Por Haroldo Sánchez
¿Qué pasa en el país? ¿Dónde quedó la ilusión que genera la llegada de un nuevo gobierno? Cada cuatro años, la historia se repite. Con cada elección general, la población entusiasmada vota pensando que su vida cambiará. Es algo innato en el ser humano, el creer que la esperanza de un mejor destino está en las manos del otro. Y allí es donde los políticos ocupan el espacio que debería llenar la realidad: son las personas las que deben luchar por salir adelante, exigiendo el cumplimiento de todas las promesas de campaña.
Pero no. Se vota, se regresa a casa y la vida sigue igual o peor, depende del lugar donde se nació. Guatemala es un país del eterno retorno. La historia se repite, una y otra vez. Como una terrible pesadilla, de esas que se tienen cada noche, hasta el extremo que lleva a la persona a no desear cerrar los ojos, por miedo a volver a vivir ese mal sueño.
Y se vive atrapado en la telaraña de la desilusión, como mosca en los finos hilos del engaño, que sale de la boca adiestrada del político de turno, o del de siempre. Llega el llamado para cumplir con la obligación ciudadana del voto, con el pretexto de que esto es vivir en democracia. Ah, y que se tiene la obligación de cambiar a las autoridades de gobierno. Aunque solo sea cambiar al presidente, porque los alcaldes y los diputados pueden estar en sus puestos ad eternum, es decir, hasta que se mueran.
¿Quién exige que cumplan las promesas de campaña? ¿Quién protege al votante después de haber electo a esos funcionarios? ¿Existe acaso la posibilidad de que el arrepentimiento se convierta en algún tipo de acción? Sí, dicen los más optimistas: pueden gritar todo lo que quieran, o insultar en silencio o a voz en cuello. Pero nada más. Solo eso. Sacar la frustración ciudadana es una de las opciones, aunque al final, alguien puede decir que no sirve de nada. Es como pegarse contra una pared insensible y fría. Nada cambiará y solo dolerá la cabeza.
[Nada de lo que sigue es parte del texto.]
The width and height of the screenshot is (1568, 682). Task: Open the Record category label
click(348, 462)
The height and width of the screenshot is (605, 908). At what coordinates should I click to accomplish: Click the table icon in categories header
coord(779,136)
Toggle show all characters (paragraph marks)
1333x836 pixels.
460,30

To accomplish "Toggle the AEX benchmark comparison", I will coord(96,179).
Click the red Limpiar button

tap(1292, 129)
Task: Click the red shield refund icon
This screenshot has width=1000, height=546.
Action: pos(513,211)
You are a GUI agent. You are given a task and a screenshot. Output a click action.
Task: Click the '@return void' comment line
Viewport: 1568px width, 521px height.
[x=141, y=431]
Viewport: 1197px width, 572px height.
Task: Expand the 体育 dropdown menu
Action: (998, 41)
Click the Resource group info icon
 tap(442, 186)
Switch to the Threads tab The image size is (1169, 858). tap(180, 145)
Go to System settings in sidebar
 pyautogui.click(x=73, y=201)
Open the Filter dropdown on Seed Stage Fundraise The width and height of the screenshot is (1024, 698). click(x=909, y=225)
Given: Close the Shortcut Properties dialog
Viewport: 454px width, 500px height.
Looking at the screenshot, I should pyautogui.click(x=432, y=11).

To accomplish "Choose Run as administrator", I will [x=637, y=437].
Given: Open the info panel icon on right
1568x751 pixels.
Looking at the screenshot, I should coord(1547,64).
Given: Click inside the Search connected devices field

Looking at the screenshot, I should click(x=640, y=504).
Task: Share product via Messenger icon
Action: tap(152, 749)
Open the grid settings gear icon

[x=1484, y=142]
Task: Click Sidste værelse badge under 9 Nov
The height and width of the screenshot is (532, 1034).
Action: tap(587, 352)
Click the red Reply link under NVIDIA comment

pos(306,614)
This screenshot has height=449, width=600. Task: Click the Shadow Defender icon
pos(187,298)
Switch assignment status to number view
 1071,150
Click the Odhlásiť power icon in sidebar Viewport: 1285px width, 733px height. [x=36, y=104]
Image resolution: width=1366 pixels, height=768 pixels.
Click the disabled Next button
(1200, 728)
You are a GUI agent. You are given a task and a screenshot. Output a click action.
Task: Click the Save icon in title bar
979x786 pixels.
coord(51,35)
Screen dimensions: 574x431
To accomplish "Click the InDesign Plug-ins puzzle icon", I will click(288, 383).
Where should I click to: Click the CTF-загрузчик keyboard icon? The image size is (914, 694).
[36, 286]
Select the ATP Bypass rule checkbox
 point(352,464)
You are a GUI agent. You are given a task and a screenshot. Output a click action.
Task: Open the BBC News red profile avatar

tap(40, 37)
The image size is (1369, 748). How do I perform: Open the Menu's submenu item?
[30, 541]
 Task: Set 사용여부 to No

Son cuatro años, en el caso presidencial, y muchos años más en los otros casos de alcaldes y congresistas, donde solo queda la esperanza de que las cosas cambien cuando llegue el nuevo gobierno. O sea, hay que esperar en silencio y con resignación, que pasen cuatro años para ver si aparece alguien mejor del que se eligió. ¿Saben cuántas décadas han pasado desde que se razona de esta manera? Décadas y décadas, de vivir en el engaño que pronto llegará el mesías de la política, que cambiará el destino de este país sumido en continuas desilusiones.
La gente se acostumbró a que es mejor callar. A no decir nada. A que las cosas sigan su curso, aunque se vea cómo los políticos se roban los recursos, además de la ilusión. Eso sí, como ocurre en cada sociedad, están los que jamás se rinden, ni bajan la cabeza ante el “puto amo” de la política local. Esos que son como la sal de la tierra, nunca están conformes ni aceptan que siga el engaño y ya no se creen en ninguna promesa por más que esté adornada con cancioncitas y regalos.
Callar para esos guatemaltecos, no es una opción. Callar es morir un poco, y ellos se resisten a quedarse mudos ante la injusticia, el robo descarado de los recursos del Estado o de la comuna. Son los que no aceptan la venta de la dignidad, menos de la tierra, de los bosques, de los ríos. Se aferran con energía a creer que con su grito se puede despertar la conciencia de los demás. Son ellos los que nunca aceptaron ponerse de rodillas para que otros se les subieran encima. El silencio de los demás, los impulsa a no seguirlos. Aunque por esa razón pueden ser perseguidos e incluso, algunos, capturados y los menos afortunados, asesinados.
Es el precio que se paga cuando no se calla. Pero está asumido. Saben que a lo único que le deben temer es al miedo mismo. El miedo que paraliza, que elimina conciencias, ese que lleva a aceptar la sumisión como algo normal, que no le preocupa la entrega de las riquezas naturales, y la protesta está lejos de su ser. Así que se coloca del otro lado, y decide buscar a sus pares, los que, como él o ella, tiraron la venda de los ojos al bote de la indignación.
Aceptar que los políticos sean así, ya no es ninguna opción. Hay que seguir denunciando a quienes no cumplen los ofrecimientos de campaña. Hay que recordarles cada palabra que expresaron cuando estaban desde las tarimas, o se pusieron frente a un micrófono para decir que eran el cambio, los salvadores, los diferentes, que no iban a ser como los que en ese momento gobernaban. Hay que estrellarles sus propias palabras, cuando ya en el poder, se dedican a robar en lugar de gobernar. Hay que romper finalmente, con aquello de que cuando cumplan sus cuatro años, la gente volverá a tener la ilusión que llegará al fin, el salvador del pueblo.